___ PROVIDED DATA
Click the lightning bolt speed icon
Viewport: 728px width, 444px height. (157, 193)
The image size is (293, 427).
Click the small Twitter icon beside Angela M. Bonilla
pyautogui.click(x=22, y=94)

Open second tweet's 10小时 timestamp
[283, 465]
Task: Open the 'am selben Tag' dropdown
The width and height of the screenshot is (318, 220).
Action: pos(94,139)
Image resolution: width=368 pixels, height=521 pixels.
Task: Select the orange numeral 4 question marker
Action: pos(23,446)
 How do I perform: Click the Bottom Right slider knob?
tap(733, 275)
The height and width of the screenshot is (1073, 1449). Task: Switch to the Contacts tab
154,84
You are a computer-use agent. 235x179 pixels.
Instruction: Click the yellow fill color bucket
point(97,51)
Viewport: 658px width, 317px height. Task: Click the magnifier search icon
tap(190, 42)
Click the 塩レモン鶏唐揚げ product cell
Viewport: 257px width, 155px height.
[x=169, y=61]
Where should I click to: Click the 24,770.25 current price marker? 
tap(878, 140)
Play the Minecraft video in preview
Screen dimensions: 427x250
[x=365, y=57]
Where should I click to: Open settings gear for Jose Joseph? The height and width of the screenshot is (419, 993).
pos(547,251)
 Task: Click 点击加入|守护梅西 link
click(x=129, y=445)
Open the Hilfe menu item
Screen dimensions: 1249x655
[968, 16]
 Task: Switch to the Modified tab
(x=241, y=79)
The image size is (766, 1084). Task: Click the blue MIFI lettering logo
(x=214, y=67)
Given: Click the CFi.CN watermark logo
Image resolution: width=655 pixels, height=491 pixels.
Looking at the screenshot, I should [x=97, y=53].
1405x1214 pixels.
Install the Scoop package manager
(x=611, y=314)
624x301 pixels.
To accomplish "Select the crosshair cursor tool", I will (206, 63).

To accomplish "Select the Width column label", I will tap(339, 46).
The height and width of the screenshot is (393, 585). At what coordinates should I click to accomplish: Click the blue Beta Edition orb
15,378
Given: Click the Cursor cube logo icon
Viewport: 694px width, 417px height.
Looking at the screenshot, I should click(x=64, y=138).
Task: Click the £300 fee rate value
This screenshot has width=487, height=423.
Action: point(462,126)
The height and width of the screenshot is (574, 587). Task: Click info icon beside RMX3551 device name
______
_GIVEN REQUEST:_
Put the lines of the material into a Markdown table with the columns No. and Text, starting at the line that contains "Task: Switch to the Modified tab" and ending at the line that contains "Looking at the screenshot, I should click(x=64, y=138).". Number the rows and leave out blank lines.

_THE RESPONSE:_
| No. | Text |
|---|---|
| 1 |  Task: Switch to the Modified tab |
| 2 | (x=241, y=79) |
| 3 | The image size is (766, 1084). Task: Click the blue MIFI lettering logo |
| 4 | (x=214, y=67) |
| 5 | Given: Click the CFi.CN watermark logo |
| 6 | Image resolution: width=655 pixels, height=491 pixels. |
| 7 | Looking at the screenshot, I should [x=97, y=53]. |
| 8 | 1405x1214 pixels. |
| 9 | Install the Scoop package manager |
| 10 | (x=611, y=314) |
| 11 | 624x301 pixels. |
| 12 | To accomplish "Select the crosshair cursor tool", I will (206, 63). |
| 13 | To accomplish "Select the Width column label", I will tap(339, 46). |
| 14 | The height and width of the screenshot is (393, 585). At what coordinates should I click to accomplish: Click the blue Beta Edition orb |
| 15 | 15,378 |
| 16 | Given: Click the Cursor cube logo icon |
| 17 | Viewport: 694px width, 417px height. |
| 18 | Looking at the screenshot, I should click(x=64, y=138). |